Testing the light source
The researchers designed the new on-chip light source using detailed electromagnetic simulations. They then made the device and used it to convert 900-nanometer input light to 700-nanometer-wavelength (visible) and 1300-nanometer-wavelength (telecommunications) bands. The OPO accomplished this using less than 2 percent of the pump laser power required by previously reported microresonator OPOs developed for generating widely separated output colors. In the previous cases, both colors generated were in the infrared. With a few simple changes to the microring dimensions, the OPO also produced light in the 780-nm visible and 1500-nanometer telecommunication bands.
The researchers say that the new OPO could be used to make a complete system by combining an inexpensive commercial near-infrared diode laser with an OPO chip that also integrates components such as filters, detectors and a spectroscopy section. They are continuing to look for ways to increase the output power generated from the OPO.

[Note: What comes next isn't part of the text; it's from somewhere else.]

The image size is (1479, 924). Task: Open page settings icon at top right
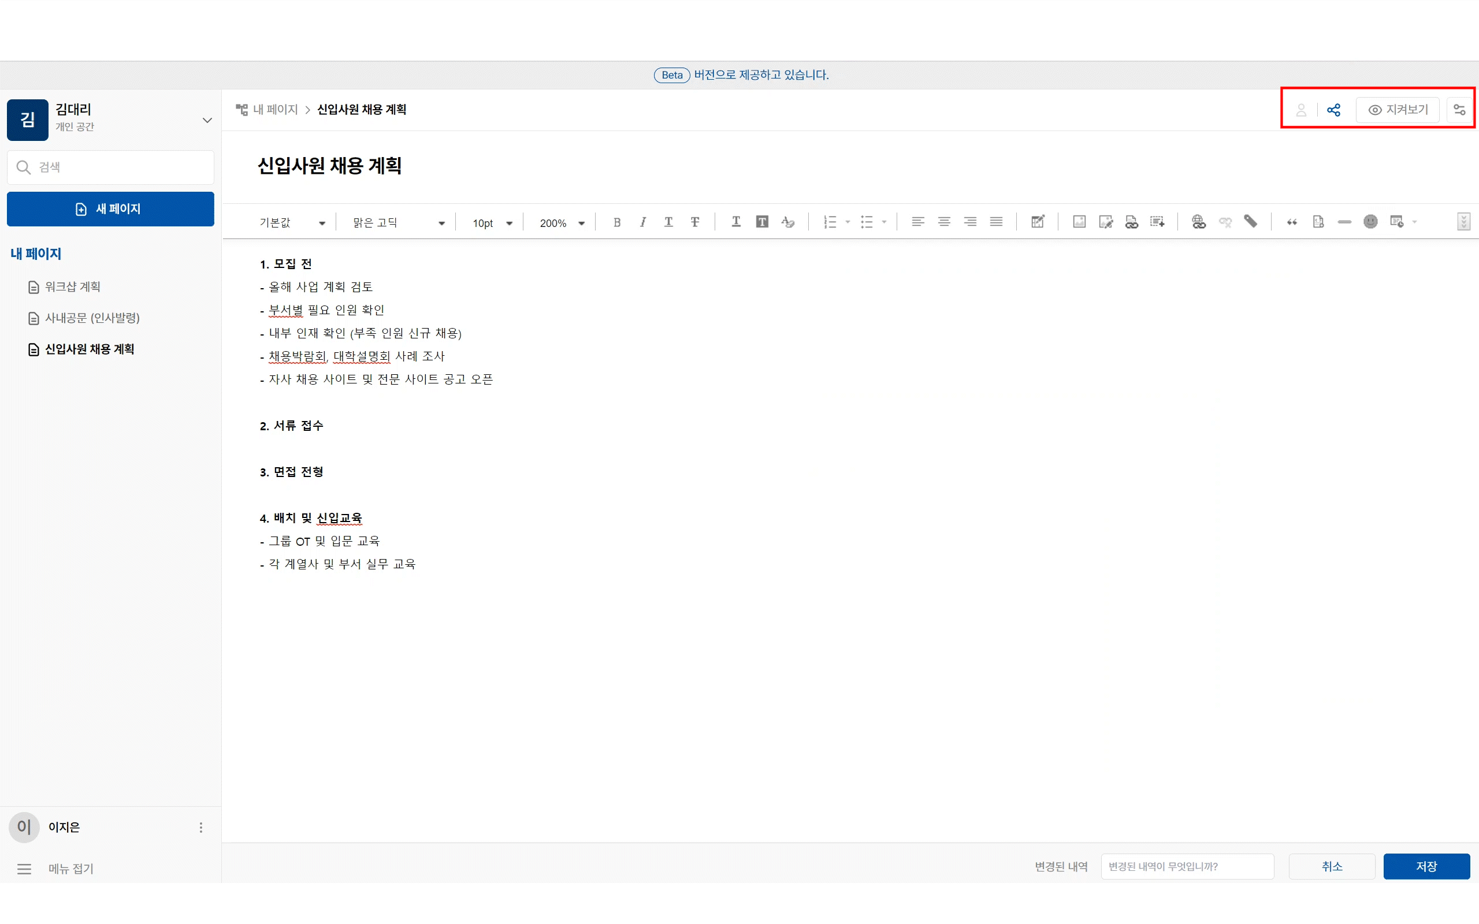click(1459, 110)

“This work demonstrates that nonlinear nanophotonics is reaching a level of maturity where we can create a design that connects widely separated wavelengths and then achieve enough fabrication control to realize that design, and the predicted performance, in practice,” said Srinivasan. “Going forward, it should be possible to generate a wide range of desired wavelengths using a small number of compact chip lasers combined with flexible and versatile nonlinear nanophotonics.”
Paper: X. Lu, G. Moille, A. Singh, Q. Li, D. A. Westly, A. Rao, S.-P. Yu, T. C. Briles, S. B. Papp, K. Srinivasan, “Milliwatt-threshold visible-telecom optical parametric oscillation using silicon nanophotonics,” Optica, 6, 12, 1535-1541 (2019).